Дороти вышла замуж относительно поздно в жизни. Женат в 47 лет, она была очень независимой женщиной, когда вышла замуж за Томаса – мужчину за 60. У Томаса было много убеждений – одно из них заключалось в том, что женщины не должны водить машину. Дороти, хотя у нее было водительское удостоверение около 30 лет, отказалась от вождения. Будучи независимой так долго, она действительно наслаждалась заботой, которую Томас с любовью обеспечивал. Ей нравилось быть с шофером везде – будь то работа, покупки или работа по дому. Она была так долго одна, что наслаждалась общением с Томасом. Когда Томас умер, она отказалась возобновить движение – Томас не хотел бы видеть ее вождение. Ее решение сильно ограничило ее мобильность в ее пригородном городке.

Джеймсу было 13 лет, когда умер его папа. Папа Джеймса был министром – из длинной линии духовенства. Джеймс последним обещанием своему отцу было войти в министерство. В настоящее время он является старшим в колледже и с ужасом подходит к проспекту семинарии. Тем не менее, каждый раз, когда он поднимает вопросы, его бабушка по отцовской линии напоминает ему об обещании, которое он дал своему умирающему отцу.

Тем не менее, как мы отмечали ранее, не все облигации полезны. Иногда связи, которые связывают нас, больше похожи на цепи – заключают нас в тюрьму в прошлой жизни, которая сейчас имеет ограниченную актуальность. Для Дороти, какой бы выбор она ни сделала, когда Томас был жив, они не имеют большого значения сейчас, когда ее муж умер. И очевидно, что для Джеймса несправедливо войти в жизнь, которую он больше не ищет из-за обещания, данного молодым подростком.

Как мы можем сказать, являются ли узы, которые у нас есть, для человека, который умер, являются сокровищами, которые мы несем в нашем путешествии с потерями или бременами, которые несут нас?

Размышляя об этих связях, мы должны задать себе два вопроса. Подтверждает ли наша связь нашу потерю? Одна из моих учениц однажды упомянула, что ее бабушка каждый вечер ставила тарелку своему покойному мужу. Студент спросил, было ли это здорово. Мой ответ – она ​​кладет на это еду? – рассмеялся из класса. Тем не менее, вопрос был серьезным. Одно дело символически признавать присутствие – даже в культурах, где это может быть приемлемым как часть символики, чтобы разделить часть еды; другое ожидание, что еда будет съедена. В случае Дороти, ее неспособность водить машину демонстрирует ее трудность в признании изменений в ее жизни, которые произошли в результате смерти Томаса.

Нам нужно задать второй вопрос: обеспечивает ли связь дальнейший рост? Мы не можем быть пойманными на прошлых обещаниях, которые ограничивают наши собственные возможности для корректировки.
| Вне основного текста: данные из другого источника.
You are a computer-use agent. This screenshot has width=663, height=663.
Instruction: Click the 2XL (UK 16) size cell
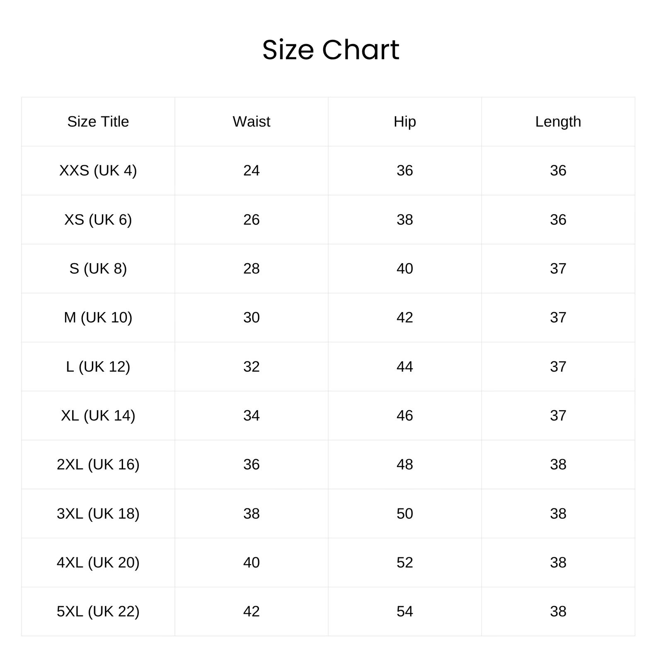pyautogui.click(x=98, y=465)
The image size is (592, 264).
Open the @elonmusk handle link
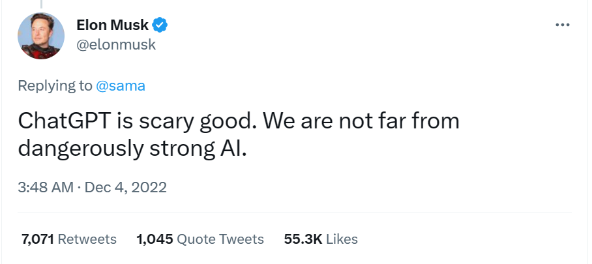(116, 44)
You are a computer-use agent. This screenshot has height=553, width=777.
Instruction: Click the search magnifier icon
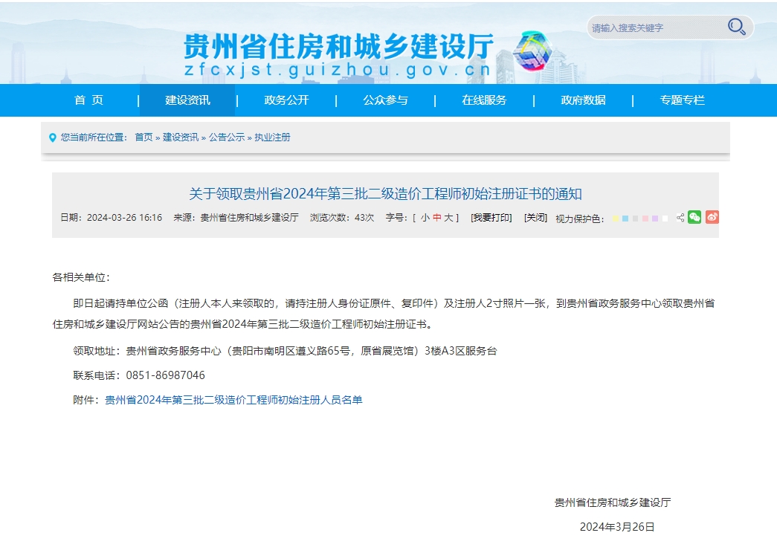pyautogui.click(x=736, y=28)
И для Джеймса, и для Дороти его обещание сделать карьеру, которое было малоинтересно, или ее неспособность водить машину, серьезно ограничат их возможности для роста.

Поскольку мы сами отвечаем на эти вопросы, мы можем сделать выбор в отношении наследия и обещаний, которые мы хотим выполнить, и тех, которые мы хотим оставить. Для Дороти это было признание того, что то, что работало, когда Томас был жив, больше не жизнеспособно. Для Джеймса это означало, что служение можно рассматривать по-разному, а не только по назначению духовенства. Джеймс узнал, что лучшее обещание, которое он мог дать своему отцу, – это служить своему Богу таким образом, чтобы это соответствовало собственным талантам и интересам Джеймса.

Когда мы путешествуем с горем, важно признать дары и связи, которые мы всегда будем поддерживать с человеком, который умер. Тем не менее, не менее важно, чтобы эти связи не связывали нас с прошлым, которое наносит ущерб настоящему и будущему.